In 2014, I included Falemaka in an exhibition that I co-curated with Paul Howard at Blacktown Arts Centre (BAC) called Stitching the Sea. The exhibition focused on the storytelling traditions and narratives contained within the cultural practices and ancestral objects of the people of the Pacific. Blacktown actually has the highest population of Pacific people in NSW. The exhibition was part of a three-year Pacific strategy driven by the art centre and supported through Blacktown City Council. It was held in conjunction with Stitching Up the Sea, a performance program developed by Latai Taumoepeau, a Sydney-based Tongan punake (composer of movement, poetry and music) and BAC’s Paschal Berry.

Held in partnership with the Australian Museum, Stitching the Sea loosely wove together the work of seven artists and collectives — the Australian Cook Islands Community Group Vaine Tini, Veisinia Kami Lasalo, Julie Wharerau and Ana Walters, Angela Tiatia, Greg Semu and Seve Faleupolu Gooding. The artists were initially invited to visit the museum’s Pacific collection, engage with the objects and create new work that told stories about their experiences in Australia. One of the main aims of the exhibition was to establish and build relationships with the local Pacific community by working through PIMDAN (Pacific Islands Mt Druitt Action Network). The exhibition went on to be used by the State government in their 2015 Cultural Policy document as an example of best practice, to demonstrate how state and local organisations can work together to share resources for positive outcomes.

Falemaka’s work for Stitching the Sea consisted of three beautifully woven coiled discs of varying sizes, fringed with feathers and clustered together on a wall in front of another work titled The House of Plenty. This artwork featured four woven panels made from 16mm–35mm film suspended from the gallery’s ceiling. The suspended panels made up an ethereally suggestive ancestral spirit house. Inside the structure was an array of decorations made from multi-coloured plastic tubing, yellow packing tape and film strips taken from a film featuring Native Americans. The audience was invited to enter the space, sit on one of two yellow woven stools and contemplate, maybe even give thanks for all they have — an important concept in Pacific culture. For Falemaka, weaving is not only a way of staying connected to culture but an important part of keeping well and healthy. As with all things in Pacific culture, Falemaka’s work is imbued with important protocols at every stage of the process that help maintain the balance between all things, people, their environment and the universe.

Falemaka is currently represented by Stanley Street Gallery in Darlinghurst and his work is held in the collections of the Museum of Applied Art and Science in Sydney and the Art Gallery of South Australia. Yet, in all his years of living in Australia, he has never featured in any high profile Pacific Art events, such as the Asia Pacific Triennial, nor has he ever been assisted by funding from either State or Federal arts funding bodies. In fact, the very system set up to assist him seems beyond his ability to access. It is a system that privileges a way of thinking and requires an understanding of the language used and a grasp of concepts that go against the grain of many people’s cultures. The system encompasses a particular worldview that privileges the written word over oral traditions, marginalising a large section of society that struggles to have its voice heard.

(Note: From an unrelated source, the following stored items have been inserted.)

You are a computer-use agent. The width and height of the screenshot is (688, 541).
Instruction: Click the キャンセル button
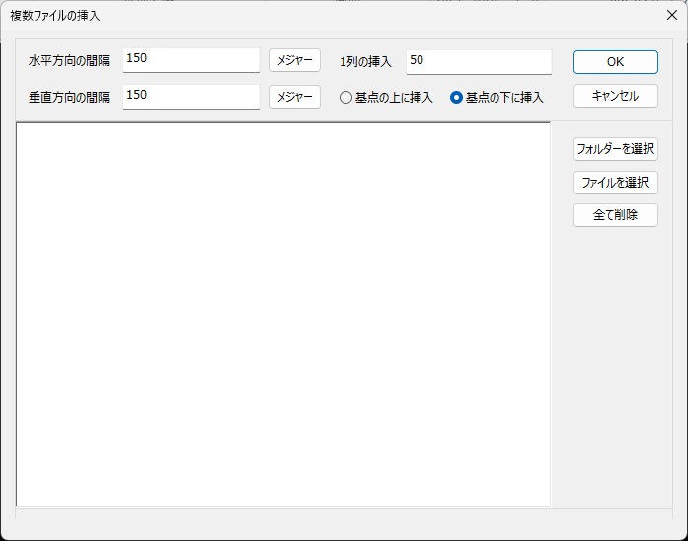click(615, 96)
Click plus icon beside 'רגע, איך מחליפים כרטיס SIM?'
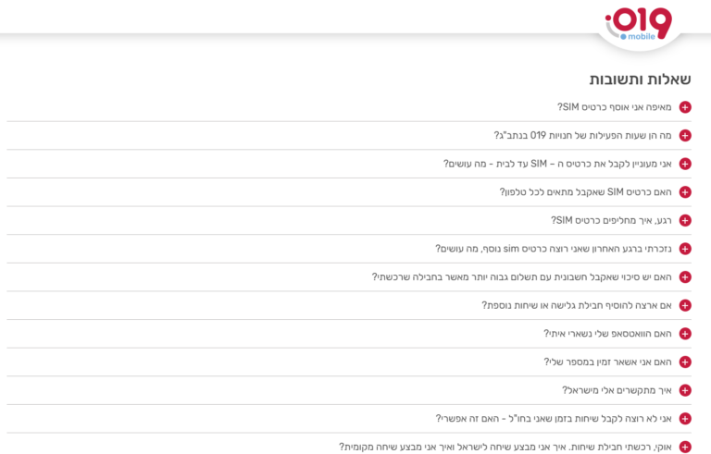Viewport: 711px width, 454px height. coord(685,220)
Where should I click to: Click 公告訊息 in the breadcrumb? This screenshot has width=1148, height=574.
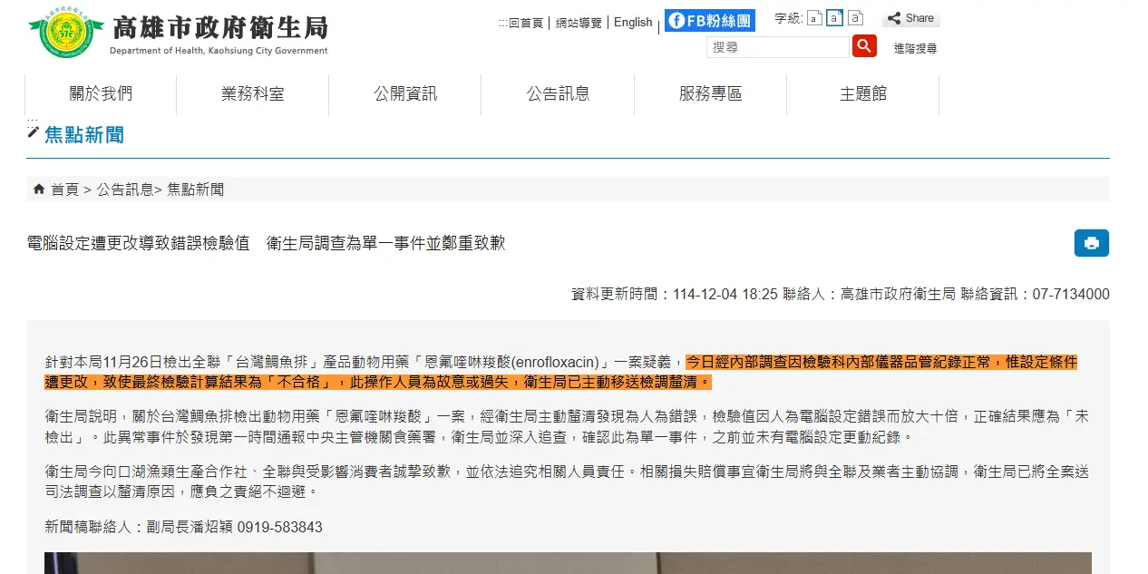(125, 190)
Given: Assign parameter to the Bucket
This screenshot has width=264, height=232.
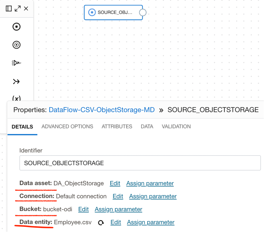Looking at the screenshot, I should pos(118,209).
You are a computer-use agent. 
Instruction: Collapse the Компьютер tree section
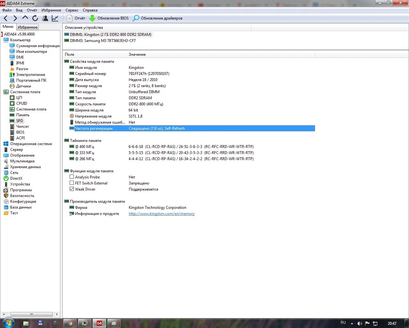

Falemaka is the host with the most, generous to a fault and humble beyond reproach. His humility, compounded by the inability to self-promote or push himself ahead of others, makes him who he is. Being Pacific is actually that: a way of being, of knowing and relating to the world that differs from the dominant culture of the society we live in. So the cards may seem stacked against Sionemaletau Falemaka, but still he persists to create beauty in the world around him. It seems that, only through the voice of others, a light can be shone on his — but still he persists.